Segmenting Visuals With Querying Words: Language Anchors For Semi-Supervised Image Segmentation
Authors
Numair Nadeem, Saeed Anwar, Muhammad Hamza Asad, Abdul Bais
Abstract
Vision Language Models (VLMs) provide rich semantic priors but are underexplored in Semi supervised Semantic Segmentation. Recent attempts to integrate VLMs to inject high level semantics overlook the semantic misalignment between visual and textual representations that arises from using domain invariant text embeddings without adapting them to dataset and image specific contexts. This lack of domain awareness, coupled with limited annotations, weakens the model semantic understanding by preventing effective vision language alignment. As a result, the model struggles with contextual reasoning, shows weak intra class discrimination, and confuses similar classes.
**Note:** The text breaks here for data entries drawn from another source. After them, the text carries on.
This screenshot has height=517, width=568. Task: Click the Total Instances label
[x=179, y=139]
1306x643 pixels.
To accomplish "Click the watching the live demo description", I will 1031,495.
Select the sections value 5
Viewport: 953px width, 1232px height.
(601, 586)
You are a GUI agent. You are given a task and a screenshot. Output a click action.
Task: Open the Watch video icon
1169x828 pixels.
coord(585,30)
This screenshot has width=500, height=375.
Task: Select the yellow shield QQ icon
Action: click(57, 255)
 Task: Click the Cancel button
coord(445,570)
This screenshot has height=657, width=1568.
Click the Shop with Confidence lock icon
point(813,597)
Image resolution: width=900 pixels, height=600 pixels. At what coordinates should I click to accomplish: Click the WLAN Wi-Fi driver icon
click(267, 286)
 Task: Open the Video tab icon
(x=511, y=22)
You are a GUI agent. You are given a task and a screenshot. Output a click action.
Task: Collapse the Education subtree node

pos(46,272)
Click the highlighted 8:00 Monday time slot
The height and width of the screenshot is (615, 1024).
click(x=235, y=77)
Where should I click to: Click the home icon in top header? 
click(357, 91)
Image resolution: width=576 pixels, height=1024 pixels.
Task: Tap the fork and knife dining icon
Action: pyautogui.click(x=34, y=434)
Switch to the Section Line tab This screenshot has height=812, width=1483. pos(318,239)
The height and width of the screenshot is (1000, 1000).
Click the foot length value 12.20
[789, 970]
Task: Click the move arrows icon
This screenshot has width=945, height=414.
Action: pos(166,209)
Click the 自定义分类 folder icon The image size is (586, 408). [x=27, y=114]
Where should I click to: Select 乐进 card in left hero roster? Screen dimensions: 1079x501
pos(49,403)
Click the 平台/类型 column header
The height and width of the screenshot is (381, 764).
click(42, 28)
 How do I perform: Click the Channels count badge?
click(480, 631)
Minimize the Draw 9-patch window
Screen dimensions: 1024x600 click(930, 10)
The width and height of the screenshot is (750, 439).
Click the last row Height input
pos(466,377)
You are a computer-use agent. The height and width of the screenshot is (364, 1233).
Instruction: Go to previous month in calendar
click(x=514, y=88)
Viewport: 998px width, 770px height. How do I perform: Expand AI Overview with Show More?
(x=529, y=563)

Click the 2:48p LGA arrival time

To address these challenges, we propose Hierarchical Vision Language transFormer (HVLFormer), which achieves domain aware and domain robust alignment between visual and textual representations within a mask transformer architecture. Firstly, we transform text embeddings from pretrained VLMs into textual object queries, enabling the generation of multi scale, dataset aware queries that capture class semantics from coarse to fine granularity and enhance contextual reasoning. Next, we refine these queries by injecting image specific visual context to align textual semantics with local scene structures and enhance class discrimination. Finally, to achieve domain robustness, we introduce cross view and modal consistency regularization, which enforces prediction consistency within mask-transformer architecture across augmented views. Moreover, it ensures stable vision language alignment during decoding. With less than 1% training data, HVLFormer outperforms state of the art methods on Pascal VOC, COCO, ADE20K, and Cityscapes. Our code and results will be available on GitHub.